Quibbles and Bits

Brainz the Size of a Planet, Part 3

I have been describing the free-access crowd-sourced music metadata database MusicBrainz over the course of the last two issues of Copper.  I started out by describing the need for what I term ‘rich metadata’, and then gave an overview of MusicBrainz itself.  In this final installment I want to discuss a practical application for MusicBrainz in a real-world consumer product like a Music Server, and conclude by mentioning some of the limitations and drawbacks that remain posed by MusicBrainz.

Fundamental to the concept of a Music Server is the metadata associated with the music in the server.  So if iTunes (to use a widely-recognized example) is able to display your music by Album, including images of the Album Art, lists of track names, performers, composers and the like, it is only because it has access to that information in the individual tracks’ metadata.  Try importing a track into iTunes with no metadata and see what you get!  So metadata is mission-critical to the whole concept of a functioning Music Server, and the more in-depth and detailed the metadata, the richer can be the experience of using the Music Server.

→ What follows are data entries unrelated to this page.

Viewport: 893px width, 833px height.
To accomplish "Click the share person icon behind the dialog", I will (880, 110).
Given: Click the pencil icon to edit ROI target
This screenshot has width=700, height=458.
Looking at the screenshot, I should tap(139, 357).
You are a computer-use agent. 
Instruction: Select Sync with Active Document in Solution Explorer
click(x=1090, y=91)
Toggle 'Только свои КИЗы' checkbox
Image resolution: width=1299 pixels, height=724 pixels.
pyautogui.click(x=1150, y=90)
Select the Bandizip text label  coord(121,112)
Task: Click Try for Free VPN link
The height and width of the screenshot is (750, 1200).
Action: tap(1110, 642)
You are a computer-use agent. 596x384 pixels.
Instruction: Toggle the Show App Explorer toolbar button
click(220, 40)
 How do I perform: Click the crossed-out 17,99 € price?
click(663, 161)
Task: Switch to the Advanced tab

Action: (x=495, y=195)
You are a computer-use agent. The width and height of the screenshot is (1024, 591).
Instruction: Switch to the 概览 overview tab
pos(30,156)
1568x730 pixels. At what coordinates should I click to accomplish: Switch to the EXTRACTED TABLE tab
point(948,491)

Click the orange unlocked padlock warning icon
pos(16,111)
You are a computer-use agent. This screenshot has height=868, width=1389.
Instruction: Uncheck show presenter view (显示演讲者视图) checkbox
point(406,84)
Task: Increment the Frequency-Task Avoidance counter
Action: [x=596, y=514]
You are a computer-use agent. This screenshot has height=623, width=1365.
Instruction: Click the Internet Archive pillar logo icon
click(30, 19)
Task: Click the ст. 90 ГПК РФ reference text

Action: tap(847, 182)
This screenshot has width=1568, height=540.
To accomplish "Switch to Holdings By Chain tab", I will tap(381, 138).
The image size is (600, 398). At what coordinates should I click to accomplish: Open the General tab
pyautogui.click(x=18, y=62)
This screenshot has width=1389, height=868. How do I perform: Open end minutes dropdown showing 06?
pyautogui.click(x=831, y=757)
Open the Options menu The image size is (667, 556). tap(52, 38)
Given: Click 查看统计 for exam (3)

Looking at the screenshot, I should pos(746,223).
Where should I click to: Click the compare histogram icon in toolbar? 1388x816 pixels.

Simple software like the aforementioned iTunes gets all its metadata from your music files.  That doesn’t make for an enticing user experience.  These days, most music files come with basic metadata, which is why you do actually see data when you import them into iTunes.  But if you ever ask yourself why certain data isn’t displayed in iTunes, it’s probably because that data isn’t in the files in the first place.  So if you want to develop your own Music Server, and you want it to improve upon what iTunes has to offer, you need to be able to find better metadata than iTunes can find.  This is where resources like MusicBrainz come in.

So here I am, and I’m writing the software that imports the first track of the first album into my new Music Server, and I want to download its metadata from MusicBrainz.  How do I go about that?  Let’s just assume I am importing the least helpful possible category of track – one that has no metadata at all associated with it.  So I don’t even know what song it is.  How can I find that on MusicBrainz?  It turns out there a tool to do just that.  I can include in my Music Server App a process to analyze any given music file and produce what is called an Acoustic Fingerprint (if you are familiar with Shazam you will have some idea of the concept).  I can submit my Acoustic Fingerprint to a free on-line service called AcoustID, and if it has that fingerprint on file it will give me a whole bunch of information about the track.  Included in that information is usually a direct link to the track on MusicBrainz.  So, finally, I can go to MusicBrainz, and download a whole raft of metadata associated to my track.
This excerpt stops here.